A Felipe le brillaron los ojos y Draco miró a los gemelos con abierta admiración.
—Sois muy sagaces —dijo.
Sófocles parecía decepcionado. Sátiro casi tuvo que admirar su coraje; llegados a ese punto, él estaría farfullando aterrorizado. Sin embargo su odio por el ateniense no hizo sino aumentar. Era como si alardeara del desdén que sentía por ellos.
—Me contrató Estratocles mucho antes de que él o yo llegáramos a Heráclea —confesó.
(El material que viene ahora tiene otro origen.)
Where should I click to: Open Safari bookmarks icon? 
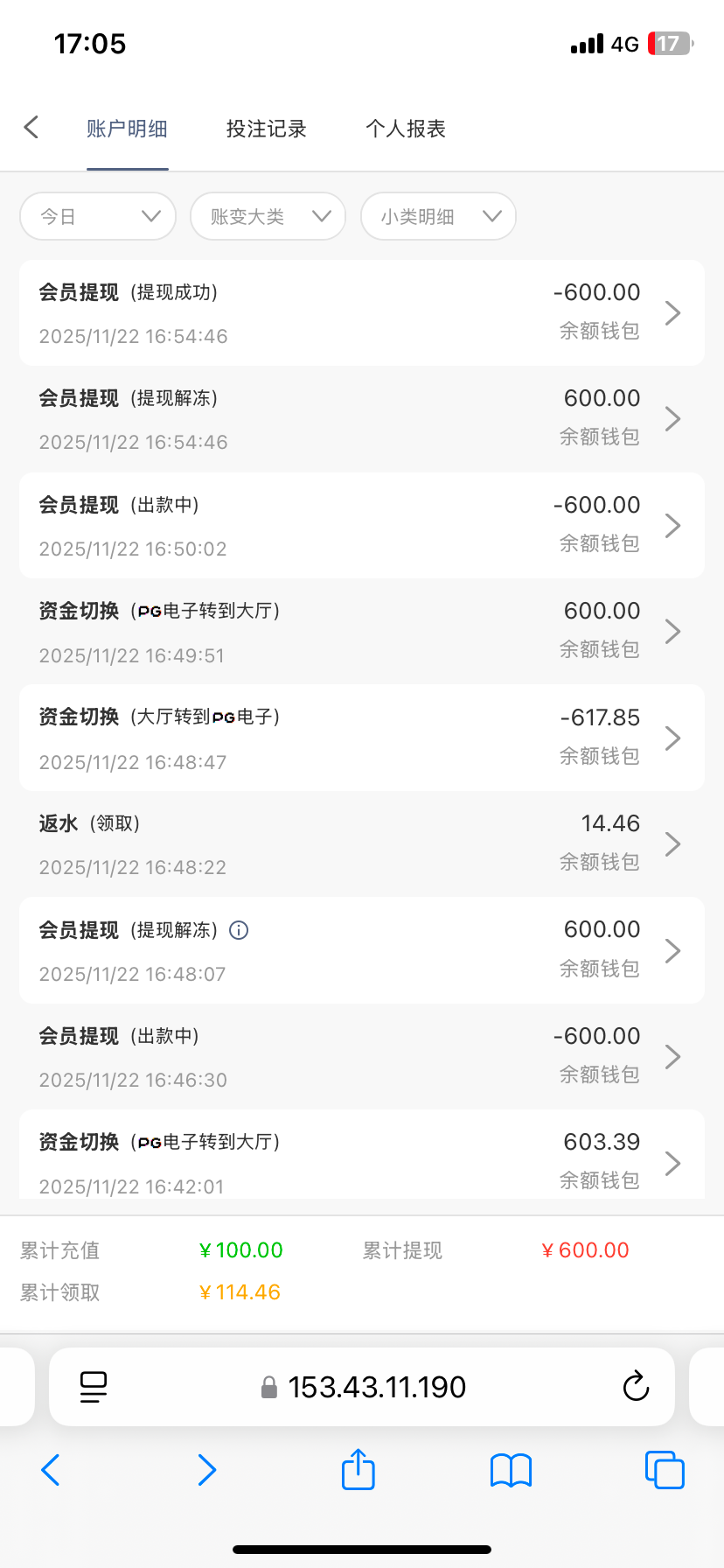(x=512, y=1470)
Melita escupió, tal como hacían los sakje para demostrar su desdén.
—Mientes —espetó.
—Habéis prestado juramento —le recordó el médico—. Así que soltadme. Os he dicho cuanto tenía que deciros.
Sátiro procuró imitar la manera de expresarse de Filocles.
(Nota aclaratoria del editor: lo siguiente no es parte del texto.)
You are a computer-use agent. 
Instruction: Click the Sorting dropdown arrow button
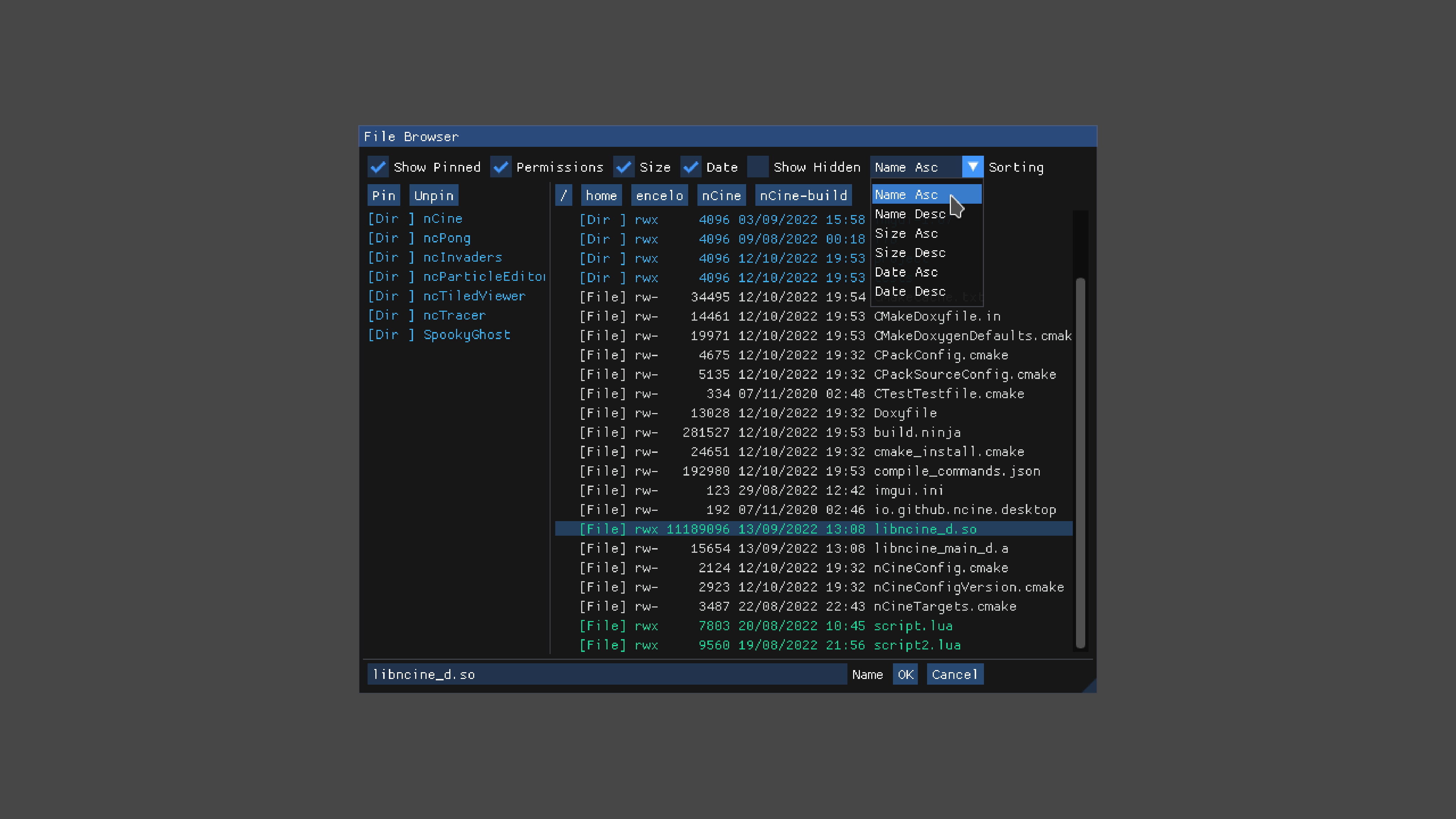click(972, 167)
—Sería un buen sofismo —dijo— pretender que, después de semanas de traición y múltiples intentos de asesinato, estuviéramos equivocados al prescindir de tu interpretación de nuestro juramento. —Se encogió de hombros—. Aunque te admiro por el intento —agregó.
«¡Caray! Ésta ha sido buena. Menudo sarcasmo.»
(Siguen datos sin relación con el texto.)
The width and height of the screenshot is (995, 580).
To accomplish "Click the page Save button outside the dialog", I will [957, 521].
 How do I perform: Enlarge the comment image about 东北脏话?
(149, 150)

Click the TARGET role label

—Estratocles —insistió el médico—. Es todo lo que sé.
—Sabe más que eso —terció Calisto.
—Estás muerta, ¿sabes? —dijo Sófocles—. Estás puñeteramente muerta. Todos vosotros lo estáis, en realidad. Tiké os ha protegido hasta ahora; en mi vida había tenido tan mala suerte como en estas tres últimas semanas, y este puto borracho tumbado en el suelo se las ha arreglado para mantenerme alejado de vuestra comida cada vez hasta que me di cuenta de que no era mala suerte. De modo que a joderse, Calisto. Sé que sabes hacerlo. Tal vez les diga lo que hiciste por mí. ¿Sabe Terón a cuántos de nosotros atiendes?
El corintio se volvió hacia ella y la esclava ocultó el semblante.